Catania, Italy
From Michelin Guide
Despite his young age, Alessandro Ingiulla creates mature cuisine which showcases the best Sicilian ingredients, including olive oil, fruit and vegetables from his own garden, with skill and imagination. The restaurant occupies an old warehouse that has been fully restored to create an elegant, contemporary space which also hosts art exhibitions with works by artists from the region and further afield. In addition to the dining room, there’s a chef's table in the spacious kitchen and convivial tables in the wine cellar, where guests dine surrounded by bottles from all over Sicily. The excellent service comes courtesy of Roberta, the chef’s partner, and Andrea, the discreet and competent sommelier. You may need to be patient when looking for a parking space nearby, but it’s well worth it!
From Visitor Experiences
Youngest Michelin-starred Chef in Italy: Sapio's chef, Alessandro Ingiulla, gained his Michelin star at just 26 years old, making him the youngest starred chef in Italy.

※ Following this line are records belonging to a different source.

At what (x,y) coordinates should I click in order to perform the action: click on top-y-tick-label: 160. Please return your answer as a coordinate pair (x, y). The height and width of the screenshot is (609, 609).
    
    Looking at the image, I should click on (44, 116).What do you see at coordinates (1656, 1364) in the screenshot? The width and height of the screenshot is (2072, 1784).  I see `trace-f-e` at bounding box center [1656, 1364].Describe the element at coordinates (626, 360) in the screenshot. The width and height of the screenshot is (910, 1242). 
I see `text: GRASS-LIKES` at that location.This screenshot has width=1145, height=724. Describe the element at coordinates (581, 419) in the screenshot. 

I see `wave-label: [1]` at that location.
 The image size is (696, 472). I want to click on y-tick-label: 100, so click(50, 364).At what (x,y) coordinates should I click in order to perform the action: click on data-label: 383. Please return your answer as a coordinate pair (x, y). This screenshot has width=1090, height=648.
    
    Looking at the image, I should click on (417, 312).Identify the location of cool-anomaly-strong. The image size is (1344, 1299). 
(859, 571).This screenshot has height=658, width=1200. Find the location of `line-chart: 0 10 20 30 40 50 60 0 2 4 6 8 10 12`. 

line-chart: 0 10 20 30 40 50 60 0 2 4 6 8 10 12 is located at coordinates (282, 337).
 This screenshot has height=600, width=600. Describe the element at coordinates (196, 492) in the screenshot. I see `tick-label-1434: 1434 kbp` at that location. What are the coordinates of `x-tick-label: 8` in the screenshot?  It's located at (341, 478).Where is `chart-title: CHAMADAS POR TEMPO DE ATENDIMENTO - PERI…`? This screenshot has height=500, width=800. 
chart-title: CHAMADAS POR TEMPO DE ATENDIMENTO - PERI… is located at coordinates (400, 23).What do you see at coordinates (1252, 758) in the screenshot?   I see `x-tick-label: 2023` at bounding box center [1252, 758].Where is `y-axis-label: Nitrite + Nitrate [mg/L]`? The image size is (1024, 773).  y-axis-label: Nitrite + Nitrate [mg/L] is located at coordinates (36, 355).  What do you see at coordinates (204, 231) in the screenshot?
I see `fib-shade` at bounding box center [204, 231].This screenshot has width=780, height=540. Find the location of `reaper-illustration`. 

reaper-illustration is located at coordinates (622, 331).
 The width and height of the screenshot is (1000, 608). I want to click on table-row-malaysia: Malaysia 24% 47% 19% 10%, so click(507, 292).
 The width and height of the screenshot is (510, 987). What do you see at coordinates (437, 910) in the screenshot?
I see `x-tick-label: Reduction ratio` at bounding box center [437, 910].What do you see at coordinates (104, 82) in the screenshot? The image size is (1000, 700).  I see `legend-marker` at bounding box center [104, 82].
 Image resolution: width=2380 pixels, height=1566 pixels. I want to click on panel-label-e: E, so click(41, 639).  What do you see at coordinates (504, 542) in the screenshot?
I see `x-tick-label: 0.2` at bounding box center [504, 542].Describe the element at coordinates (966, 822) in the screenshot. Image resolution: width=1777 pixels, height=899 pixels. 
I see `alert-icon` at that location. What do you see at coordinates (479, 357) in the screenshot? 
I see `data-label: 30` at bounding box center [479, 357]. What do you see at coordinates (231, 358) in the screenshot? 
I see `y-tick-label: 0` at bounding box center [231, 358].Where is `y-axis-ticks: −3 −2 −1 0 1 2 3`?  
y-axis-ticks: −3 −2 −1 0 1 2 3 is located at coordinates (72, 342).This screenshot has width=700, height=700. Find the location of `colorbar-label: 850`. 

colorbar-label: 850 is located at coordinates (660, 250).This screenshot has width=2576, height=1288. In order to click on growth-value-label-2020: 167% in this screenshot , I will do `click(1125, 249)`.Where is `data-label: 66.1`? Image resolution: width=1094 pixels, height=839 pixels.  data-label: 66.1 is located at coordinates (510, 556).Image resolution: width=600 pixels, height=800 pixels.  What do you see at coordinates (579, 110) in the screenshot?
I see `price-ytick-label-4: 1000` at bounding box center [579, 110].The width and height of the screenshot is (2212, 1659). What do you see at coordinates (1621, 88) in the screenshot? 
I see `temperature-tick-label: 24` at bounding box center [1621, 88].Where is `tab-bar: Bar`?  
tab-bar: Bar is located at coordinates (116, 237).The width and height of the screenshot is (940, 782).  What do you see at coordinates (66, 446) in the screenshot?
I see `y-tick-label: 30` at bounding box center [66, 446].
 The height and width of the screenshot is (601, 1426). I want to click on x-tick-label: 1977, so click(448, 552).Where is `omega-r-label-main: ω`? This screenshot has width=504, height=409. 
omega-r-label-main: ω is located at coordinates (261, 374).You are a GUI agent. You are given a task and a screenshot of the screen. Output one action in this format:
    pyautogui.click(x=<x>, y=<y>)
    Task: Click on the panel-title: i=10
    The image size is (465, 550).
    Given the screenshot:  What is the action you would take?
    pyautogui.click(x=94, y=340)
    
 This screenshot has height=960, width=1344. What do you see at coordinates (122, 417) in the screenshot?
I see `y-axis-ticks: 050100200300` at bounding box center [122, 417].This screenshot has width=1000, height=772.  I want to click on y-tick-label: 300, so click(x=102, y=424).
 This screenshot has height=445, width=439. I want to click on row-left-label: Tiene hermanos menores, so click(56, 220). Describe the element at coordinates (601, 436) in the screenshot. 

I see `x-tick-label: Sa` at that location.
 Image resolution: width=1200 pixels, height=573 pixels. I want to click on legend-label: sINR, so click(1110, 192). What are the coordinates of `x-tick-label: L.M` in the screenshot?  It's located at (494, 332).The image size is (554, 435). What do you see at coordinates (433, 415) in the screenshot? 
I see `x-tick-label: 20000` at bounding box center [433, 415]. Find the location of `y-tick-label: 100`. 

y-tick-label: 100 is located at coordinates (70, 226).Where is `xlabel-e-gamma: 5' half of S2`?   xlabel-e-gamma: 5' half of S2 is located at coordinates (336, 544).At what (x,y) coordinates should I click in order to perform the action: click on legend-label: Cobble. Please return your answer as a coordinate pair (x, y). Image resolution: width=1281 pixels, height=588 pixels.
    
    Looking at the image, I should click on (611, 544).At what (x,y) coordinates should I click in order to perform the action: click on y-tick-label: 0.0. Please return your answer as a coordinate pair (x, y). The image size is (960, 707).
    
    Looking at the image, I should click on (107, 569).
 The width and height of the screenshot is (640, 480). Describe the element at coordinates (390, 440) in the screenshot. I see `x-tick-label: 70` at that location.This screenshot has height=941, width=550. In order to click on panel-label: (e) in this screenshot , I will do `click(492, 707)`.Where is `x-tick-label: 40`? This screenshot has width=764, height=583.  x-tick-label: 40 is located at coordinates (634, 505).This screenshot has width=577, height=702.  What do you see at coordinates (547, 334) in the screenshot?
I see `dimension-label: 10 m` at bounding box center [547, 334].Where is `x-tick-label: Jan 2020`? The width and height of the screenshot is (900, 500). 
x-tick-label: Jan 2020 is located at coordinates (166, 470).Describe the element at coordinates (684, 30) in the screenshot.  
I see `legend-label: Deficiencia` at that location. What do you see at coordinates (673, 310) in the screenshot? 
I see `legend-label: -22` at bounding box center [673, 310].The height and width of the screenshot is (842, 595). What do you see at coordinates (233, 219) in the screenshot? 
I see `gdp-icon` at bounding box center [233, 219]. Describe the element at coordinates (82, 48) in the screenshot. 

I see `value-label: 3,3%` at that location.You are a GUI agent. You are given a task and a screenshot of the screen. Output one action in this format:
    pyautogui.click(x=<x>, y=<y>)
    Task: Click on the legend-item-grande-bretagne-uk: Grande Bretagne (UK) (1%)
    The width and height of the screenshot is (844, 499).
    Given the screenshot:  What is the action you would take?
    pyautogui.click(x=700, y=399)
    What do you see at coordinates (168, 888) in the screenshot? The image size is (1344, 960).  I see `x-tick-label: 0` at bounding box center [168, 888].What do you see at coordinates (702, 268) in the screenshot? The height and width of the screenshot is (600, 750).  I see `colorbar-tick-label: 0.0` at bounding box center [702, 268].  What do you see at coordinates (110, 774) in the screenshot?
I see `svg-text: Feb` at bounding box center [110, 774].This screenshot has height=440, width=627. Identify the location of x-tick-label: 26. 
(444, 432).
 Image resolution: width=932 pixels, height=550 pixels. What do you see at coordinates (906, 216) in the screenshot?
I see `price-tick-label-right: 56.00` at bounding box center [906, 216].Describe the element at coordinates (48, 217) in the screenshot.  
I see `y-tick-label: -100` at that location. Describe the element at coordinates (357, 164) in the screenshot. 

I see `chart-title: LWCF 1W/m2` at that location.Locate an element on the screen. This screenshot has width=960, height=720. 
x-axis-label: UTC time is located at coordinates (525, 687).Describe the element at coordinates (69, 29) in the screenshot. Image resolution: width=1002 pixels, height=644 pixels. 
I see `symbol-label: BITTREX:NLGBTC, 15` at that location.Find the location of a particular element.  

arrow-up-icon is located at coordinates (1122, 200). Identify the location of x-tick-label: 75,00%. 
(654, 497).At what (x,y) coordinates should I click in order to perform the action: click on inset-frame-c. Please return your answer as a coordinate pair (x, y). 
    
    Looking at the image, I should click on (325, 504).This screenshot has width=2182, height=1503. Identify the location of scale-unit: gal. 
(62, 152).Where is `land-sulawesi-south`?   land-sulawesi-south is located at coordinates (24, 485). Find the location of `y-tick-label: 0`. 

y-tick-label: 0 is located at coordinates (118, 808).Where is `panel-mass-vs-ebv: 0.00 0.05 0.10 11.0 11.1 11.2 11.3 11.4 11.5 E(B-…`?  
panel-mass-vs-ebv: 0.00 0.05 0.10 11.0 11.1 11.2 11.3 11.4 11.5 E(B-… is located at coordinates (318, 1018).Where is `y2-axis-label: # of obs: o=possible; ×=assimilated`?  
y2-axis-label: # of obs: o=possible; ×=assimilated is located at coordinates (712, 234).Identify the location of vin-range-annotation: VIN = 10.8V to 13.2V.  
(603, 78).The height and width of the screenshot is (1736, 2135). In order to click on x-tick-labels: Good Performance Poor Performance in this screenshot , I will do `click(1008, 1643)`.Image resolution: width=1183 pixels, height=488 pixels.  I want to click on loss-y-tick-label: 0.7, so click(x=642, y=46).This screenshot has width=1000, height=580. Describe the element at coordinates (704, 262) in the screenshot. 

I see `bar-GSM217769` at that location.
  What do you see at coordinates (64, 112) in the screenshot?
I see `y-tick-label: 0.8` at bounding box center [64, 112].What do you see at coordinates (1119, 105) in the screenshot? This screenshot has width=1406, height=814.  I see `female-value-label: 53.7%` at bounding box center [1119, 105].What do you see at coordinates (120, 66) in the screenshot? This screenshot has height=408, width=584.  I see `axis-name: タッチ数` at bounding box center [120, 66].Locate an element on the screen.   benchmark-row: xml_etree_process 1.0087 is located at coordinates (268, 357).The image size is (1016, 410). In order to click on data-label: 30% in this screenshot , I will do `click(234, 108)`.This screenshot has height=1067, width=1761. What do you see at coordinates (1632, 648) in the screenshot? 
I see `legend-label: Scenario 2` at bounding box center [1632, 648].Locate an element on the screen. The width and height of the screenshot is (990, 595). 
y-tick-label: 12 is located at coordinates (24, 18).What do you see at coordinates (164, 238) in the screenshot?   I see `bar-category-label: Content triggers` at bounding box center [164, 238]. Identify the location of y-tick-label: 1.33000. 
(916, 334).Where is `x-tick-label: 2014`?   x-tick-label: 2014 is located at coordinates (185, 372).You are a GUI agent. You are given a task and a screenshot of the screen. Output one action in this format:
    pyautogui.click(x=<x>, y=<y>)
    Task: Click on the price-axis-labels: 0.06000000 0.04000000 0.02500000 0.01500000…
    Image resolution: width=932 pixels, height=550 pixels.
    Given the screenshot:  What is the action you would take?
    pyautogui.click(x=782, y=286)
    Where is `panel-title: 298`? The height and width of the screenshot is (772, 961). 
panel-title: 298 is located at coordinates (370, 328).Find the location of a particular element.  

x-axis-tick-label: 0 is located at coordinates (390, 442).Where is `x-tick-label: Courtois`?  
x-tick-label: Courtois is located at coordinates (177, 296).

His journey includes extensive travel across Europe and northern Italy before returning to Catania to innovate local cuisine.
Innovative Signature Dish - Spaghetto Freddo: One of Sapio’s standout dishes is the "Spaghetto Freddo," a cold pasta dish combining fresh tomato, Etna oil, raw prawn, and seaweed powder, showcasing a unique blend of local Sicilian ingredients with modern culinary creativity.
Philosophy of Savoring Every Flavor with Local Sustainability: The restaurant’s name, Sapio, means "I taste" in Italian, reflecting its philosophy of savoring every moment and flavor. It emphasizes sourcing ingredients from local farmers and fishermen to ensure freshness and sustainability, blending tradition with innovation in a refined dining experience.